Cubes
On this page
Cubes are used to represent a set of metrics with dimensions and filters.
Attribute | Description | Type |
---|---|---|
name | Unique name used by other nodes to select from this node | string |
display_name | A human readable name for the node | string |
description | A human readable description of the node | string |
mode | published or draft (see Node Mode) | string |
metrics | A set of metric node names | list[string] |
dimensions | A set of dimension attribute names | list[string] |
filters | A set of filters | list[string] |
Creating Cube Nodes
curl -X POST http://localhost:8000/nodes/cube/ \
-H 'Content-Type: application/json' \
-d '{
"name": "default.repairs_cube",
"mode": "published",
"display_name": "Repairs for each company",
"description": "Cube of the number of repair orders grouped by dispatcher companies",
"metrics": [
"default.num_repair_orders"
],
"dimensions": [
"default.all_dispatchers.company_name"
],
"filters": ["default.all_dispatchers.company_name IS NOT NULL"],
}'
from datajunction import DJBuilder, NodeMode
dj = DJBuilder(DJ_URL)
repairs_cube = dj.create_cube(
name="repairs_cube",
display_name="Repairs Cube",
description="Cube of various metrics related to repairs",
mode=NodeMode.PUBLISHED, # for draft nodes, use `mode=NodeMode.DRAFT`
metrics=[
"num_repair_orders",
"avg_repair_price",
"total_repair_cost"
],
dimensions=[
"hard_hat.country",
"hard_hat.postal_code",
"hard_hat.city",
"hard_hat.state",
"dispatcher.company_name",
"municipality_dim.local_region"
],
filters=["hard_hat.state='AZ'"]
)
dj.cubes.create(
{
name: "default.repairs_cube",
mode: "published",
display_name: "Repairs for each company",
description: "Cube of the number of repair orders grouped by dispatcher companies",
metrics: [
"default.num_repair_orders"
],
dimensions: [
"default.all_dispatchers.company_name"
],
filters: ["default.all_dispatchers.company_name IS NOT NULL"]
}
).then(data => console.log(data))
Adding Materialization Config
Any non-source node in DJ can have user-configurable materialization settings, but for cube nodes, DJ will seed the node with a set of generic cube materialization settings that can be used downstream by different materialization engines. Like all other non-source nodes, users can then set engine-specific materialization config, which will be layered on top of the generic cube materialization settings.

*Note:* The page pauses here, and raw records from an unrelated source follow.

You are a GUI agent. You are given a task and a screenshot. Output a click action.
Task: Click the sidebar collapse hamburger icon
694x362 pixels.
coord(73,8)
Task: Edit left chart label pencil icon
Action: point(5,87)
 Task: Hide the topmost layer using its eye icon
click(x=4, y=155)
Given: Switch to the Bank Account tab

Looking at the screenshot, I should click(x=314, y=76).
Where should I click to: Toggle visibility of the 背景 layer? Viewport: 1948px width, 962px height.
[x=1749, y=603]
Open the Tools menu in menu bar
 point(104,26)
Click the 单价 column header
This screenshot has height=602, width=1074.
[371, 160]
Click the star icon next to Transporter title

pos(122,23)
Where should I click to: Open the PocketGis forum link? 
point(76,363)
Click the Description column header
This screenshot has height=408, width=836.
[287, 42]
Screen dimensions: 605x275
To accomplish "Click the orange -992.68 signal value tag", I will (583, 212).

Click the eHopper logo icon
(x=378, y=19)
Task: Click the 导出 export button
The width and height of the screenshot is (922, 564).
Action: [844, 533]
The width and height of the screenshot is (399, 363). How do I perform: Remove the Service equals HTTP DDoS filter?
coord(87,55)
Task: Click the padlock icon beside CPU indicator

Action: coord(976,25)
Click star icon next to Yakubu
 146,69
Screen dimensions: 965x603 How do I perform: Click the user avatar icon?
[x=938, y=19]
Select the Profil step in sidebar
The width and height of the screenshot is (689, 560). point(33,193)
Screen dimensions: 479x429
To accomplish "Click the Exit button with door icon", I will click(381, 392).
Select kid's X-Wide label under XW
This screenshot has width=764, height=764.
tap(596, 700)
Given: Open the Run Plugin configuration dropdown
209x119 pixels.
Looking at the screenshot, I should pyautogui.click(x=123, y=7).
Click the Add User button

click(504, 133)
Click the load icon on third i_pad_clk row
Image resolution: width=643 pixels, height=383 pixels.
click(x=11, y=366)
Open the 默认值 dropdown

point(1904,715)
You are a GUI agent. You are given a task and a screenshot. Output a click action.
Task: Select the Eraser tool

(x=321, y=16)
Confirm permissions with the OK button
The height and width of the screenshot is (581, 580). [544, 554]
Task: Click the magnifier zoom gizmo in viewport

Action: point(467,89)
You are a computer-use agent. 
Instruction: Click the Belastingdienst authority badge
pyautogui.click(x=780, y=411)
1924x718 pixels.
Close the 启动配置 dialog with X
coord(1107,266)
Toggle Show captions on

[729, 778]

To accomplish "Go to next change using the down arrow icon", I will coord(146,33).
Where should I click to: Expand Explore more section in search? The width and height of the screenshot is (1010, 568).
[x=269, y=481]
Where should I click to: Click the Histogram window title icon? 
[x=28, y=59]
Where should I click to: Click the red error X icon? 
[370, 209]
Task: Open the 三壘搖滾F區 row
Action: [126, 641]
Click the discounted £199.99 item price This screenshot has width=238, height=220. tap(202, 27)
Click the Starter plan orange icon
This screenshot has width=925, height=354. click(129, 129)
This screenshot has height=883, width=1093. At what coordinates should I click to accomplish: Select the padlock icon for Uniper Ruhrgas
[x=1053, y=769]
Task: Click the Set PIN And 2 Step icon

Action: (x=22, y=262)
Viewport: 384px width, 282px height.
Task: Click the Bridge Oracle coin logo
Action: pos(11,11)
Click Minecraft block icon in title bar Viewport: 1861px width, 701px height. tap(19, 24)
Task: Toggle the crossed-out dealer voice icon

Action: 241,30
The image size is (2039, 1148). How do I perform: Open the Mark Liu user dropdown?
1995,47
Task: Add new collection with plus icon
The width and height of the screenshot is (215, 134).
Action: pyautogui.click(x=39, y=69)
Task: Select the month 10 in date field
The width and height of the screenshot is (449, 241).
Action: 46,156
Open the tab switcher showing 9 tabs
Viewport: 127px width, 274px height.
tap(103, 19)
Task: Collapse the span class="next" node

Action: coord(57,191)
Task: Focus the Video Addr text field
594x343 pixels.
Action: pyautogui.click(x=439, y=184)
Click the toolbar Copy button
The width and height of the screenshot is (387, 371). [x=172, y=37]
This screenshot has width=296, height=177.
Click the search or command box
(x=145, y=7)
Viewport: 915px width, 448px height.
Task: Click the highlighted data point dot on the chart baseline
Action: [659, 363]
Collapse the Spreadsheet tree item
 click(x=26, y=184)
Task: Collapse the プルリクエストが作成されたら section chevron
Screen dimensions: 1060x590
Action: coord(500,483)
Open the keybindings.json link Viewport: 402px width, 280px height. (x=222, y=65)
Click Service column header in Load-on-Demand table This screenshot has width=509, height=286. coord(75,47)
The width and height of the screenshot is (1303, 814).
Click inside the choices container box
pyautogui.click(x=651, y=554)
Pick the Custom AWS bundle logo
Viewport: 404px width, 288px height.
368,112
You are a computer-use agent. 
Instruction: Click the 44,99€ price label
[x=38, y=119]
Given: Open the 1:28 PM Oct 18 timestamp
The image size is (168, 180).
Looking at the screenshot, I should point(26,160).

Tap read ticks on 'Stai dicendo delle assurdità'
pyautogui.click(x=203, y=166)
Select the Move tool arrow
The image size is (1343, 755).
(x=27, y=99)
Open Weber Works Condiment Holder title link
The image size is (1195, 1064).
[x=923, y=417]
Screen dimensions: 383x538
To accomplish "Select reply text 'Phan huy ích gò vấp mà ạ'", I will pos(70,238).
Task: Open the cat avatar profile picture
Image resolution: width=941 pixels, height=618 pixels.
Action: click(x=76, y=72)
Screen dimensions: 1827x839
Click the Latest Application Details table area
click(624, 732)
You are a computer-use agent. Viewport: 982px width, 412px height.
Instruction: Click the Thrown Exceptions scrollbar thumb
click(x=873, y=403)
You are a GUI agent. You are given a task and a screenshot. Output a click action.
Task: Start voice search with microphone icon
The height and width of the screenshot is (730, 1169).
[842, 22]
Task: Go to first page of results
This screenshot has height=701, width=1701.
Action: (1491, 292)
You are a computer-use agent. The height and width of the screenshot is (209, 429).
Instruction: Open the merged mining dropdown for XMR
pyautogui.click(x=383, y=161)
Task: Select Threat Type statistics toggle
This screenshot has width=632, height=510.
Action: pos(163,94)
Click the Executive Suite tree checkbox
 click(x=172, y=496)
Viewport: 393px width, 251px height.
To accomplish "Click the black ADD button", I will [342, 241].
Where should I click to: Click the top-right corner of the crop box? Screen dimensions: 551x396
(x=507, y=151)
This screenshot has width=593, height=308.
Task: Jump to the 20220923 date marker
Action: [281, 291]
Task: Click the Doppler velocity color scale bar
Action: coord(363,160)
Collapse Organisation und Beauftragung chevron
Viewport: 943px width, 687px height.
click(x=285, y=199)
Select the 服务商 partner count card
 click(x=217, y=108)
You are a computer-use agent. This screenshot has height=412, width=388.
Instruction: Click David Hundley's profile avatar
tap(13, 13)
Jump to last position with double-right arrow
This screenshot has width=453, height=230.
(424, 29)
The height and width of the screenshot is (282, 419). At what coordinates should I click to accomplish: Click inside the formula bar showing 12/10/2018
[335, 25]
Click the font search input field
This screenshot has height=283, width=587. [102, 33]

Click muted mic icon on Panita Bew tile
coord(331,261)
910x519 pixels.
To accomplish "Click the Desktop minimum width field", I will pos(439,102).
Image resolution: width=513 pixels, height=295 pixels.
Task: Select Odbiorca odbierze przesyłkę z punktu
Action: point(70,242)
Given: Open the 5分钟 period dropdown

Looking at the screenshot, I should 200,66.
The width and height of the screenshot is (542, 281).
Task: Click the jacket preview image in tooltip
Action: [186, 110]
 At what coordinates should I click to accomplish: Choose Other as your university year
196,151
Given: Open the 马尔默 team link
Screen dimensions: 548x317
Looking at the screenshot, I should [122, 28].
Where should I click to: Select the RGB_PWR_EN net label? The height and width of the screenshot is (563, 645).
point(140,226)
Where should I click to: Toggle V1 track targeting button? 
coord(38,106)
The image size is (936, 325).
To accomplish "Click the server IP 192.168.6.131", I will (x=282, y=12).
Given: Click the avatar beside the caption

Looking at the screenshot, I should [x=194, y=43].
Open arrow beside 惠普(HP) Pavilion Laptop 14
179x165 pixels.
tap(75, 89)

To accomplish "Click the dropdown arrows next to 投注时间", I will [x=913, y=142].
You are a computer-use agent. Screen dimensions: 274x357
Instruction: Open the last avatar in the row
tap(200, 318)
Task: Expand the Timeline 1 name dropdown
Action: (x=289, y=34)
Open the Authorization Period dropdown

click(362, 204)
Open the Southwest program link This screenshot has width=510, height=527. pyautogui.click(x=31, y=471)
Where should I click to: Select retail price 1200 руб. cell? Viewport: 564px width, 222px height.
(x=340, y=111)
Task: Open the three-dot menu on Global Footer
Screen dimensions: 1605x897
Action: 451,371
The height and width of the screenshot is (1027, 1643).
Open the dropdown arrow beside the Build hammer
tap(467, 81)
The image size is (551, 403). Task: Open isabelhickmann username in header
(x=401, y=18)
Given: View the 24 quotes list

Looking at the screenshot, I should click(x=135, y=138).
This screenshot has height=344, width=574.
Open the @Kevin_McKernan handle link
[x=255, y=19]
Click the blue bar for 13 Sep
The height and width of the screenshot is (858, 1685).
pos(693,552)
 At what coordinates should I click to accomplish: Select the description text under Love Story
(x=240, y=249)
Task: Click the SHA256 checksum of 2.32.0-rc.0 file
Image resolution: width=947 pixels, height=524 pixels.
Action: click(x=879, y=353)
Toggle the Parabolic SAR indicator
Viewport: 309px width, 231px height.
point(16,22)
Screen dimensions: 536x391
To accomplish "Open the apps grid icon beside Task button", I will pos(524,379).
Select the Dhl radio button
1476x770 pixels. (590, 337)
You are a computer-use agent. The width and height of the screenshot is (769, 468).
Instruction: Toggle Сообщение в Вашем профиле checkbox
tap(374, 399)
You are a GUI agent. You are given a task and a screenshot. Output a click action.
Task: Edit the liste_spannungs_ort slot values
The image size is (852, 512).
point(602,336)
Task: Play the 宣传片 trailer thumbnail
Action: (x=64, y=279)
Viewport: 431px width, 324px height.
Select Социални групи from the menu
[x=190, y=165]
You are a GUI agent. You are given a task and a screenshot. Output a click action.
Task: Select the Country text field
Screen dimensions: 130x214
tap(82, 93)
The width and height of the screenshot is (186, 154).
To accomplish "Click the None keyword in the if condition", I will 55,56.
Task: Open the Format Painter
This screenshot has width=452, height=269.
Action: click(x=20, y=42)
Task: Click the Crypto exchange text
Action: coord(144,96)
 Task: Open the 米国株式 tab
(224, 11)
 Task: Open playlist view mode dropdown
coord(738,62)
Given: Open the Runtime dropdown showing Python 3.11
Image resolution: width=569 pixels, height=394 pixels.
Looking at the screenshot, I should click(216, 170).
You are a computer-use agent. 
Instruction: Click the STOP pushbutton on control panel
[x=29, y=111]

DJ currently supports materialization of cubes into Druid.
This can be added using the following request, assuming that the Druid engine is already configured in your DJ setup:
curl -X POST \
http://localhost:8000/nodes/default.repairs_cube/materialization/ \
-H 'Content-Type: application/json'
-d '{
"engine": {
"name": "DRUID",
"version": ""
},
"schedule": "0 * * * *",
"config": {
"spark": {
"spark.driver.memory": "4g",
"spark.executor.memory": "6g"
},
"druid": {
"timestamp_column": "dateint",
"intervals": ["2023-01-01/2023-03-31"],
"granularity": "DAY"
}
}
}'
from datajunction import MaterializationConfig, Engine
config = MaterializationConfig(
engine=Engine(
name="DRUID",
version="",
),
schedule="0 * * * *",
config={
"spark": {
"spark.driver.memory": "4g",
"spark.executor.memory": "6g",
"spark.executor.cores": "2",
"spark.memory.fraction": "0.3",
},
"druid": {
"timestamp_column": "dateint",
"intervals": ["2023-01-01/2023-03-31"],
"granularity": "DAY",
},
},
)
cube.add_materialization(config)